Could you rewrite everything from the line containing "Task: Open the Render menu" down to the end of the listing as a numbered list, skipping any blank lines?

>> Start Provided records

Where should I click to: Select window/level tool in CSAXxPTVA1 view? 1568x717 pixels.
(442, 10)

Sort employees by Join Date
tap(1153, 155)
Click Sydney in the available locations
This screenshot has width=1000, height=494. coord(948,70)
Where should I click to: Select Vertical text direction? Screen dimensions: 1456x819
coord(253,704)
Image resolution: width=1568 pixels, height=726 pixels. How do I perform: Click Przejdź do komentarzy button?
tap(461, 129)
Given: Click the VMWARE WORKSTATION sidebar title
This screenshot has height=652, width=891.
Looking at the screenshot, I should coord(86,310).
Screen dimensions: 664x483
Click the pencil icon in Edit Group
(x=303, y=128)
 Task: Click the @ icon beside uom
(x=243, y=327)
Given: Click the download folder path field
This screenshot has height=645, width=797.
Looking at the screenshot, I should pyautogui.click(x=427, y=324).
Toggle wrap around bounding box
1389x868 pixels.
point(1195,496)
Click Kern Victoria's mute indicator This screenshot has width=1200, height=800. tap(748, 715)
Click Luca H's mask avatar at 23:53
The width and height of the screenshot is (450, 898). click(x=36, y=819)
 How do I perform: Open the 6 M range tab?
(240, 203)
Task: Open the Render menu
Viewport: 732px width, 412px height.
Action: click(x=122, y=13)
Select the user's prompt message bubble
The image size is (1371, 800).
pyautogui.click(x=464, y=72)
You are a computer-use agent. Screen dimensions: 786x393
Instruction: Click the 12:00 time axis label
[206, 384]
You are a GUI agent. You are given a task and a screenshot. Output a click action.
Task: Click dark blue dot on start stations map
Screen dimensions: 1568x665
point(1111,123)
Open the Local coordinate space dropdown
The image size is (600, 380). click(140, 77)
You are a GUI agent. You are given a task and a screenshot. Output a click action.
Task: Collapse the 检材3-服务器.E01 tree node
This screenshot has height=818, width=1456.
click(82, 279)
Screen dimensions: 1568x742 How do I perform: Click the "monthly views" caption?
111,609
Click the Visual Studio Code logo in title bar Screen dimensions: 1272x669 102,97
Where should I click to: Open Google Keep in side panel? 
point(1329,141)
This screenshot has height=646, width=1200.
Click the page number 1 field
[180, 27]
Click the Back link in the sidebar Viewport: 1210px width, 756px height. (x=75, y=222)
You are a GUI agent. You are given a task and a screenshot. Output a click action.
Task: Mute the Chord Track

>> End Provided records

◆ Exercise result
1. Task: Open the Render menu
2. Viewport: 732px width, 412px height.
3. Action: click(x=122, y=13)
4. Select the user's prompt message bubble
5. The image size is (1371, 800).
6. pyautogui.click(x=464, y=72)
7. You are a computer-use agent. Screen dimensions: 786x393
8. Instruction: Click the 12:00 time axis label
9. [206, 384]
10. You are a GUI agent. You are given a task and a screenshot. Output a click action.
11. Task: Click dark blue dot on start stations map
12. Screen dimensions: 1568x665
13. point(1111,123)
14. Open the Local coordinate space dropdown
15. The image size is (600, 380). click(140, 77)
16. You are a GUI agent. You are given a task and a screenshot. Output a click action.
17. Task: Collapse the 检材3-服务器.E01 tree node
18. This screenshot has height=818, width=1456.
19. click(82, 279)
20. Screen dimensions: 1568x742 How do I perform: Click the "monthly views" caption?
21. 111,609
22. Click the Visual Studio Code logo in title bar Screen dimensions: 1272x669 102,97
23. Where should I click to: Open Google Keep in side panel? 
24. point(1329,141)
25. This screenshot has height=646, width=1200.
26. Click the page number 1 field
27. [180, 27]
28. Click the Back link in the sidebar Viewport: 1210px width, 756px height. (x=75, y=222)
29. You are a GUI agent. You are given a task and a screenshot. Output a click action.
30. Task: Mute the Chord Track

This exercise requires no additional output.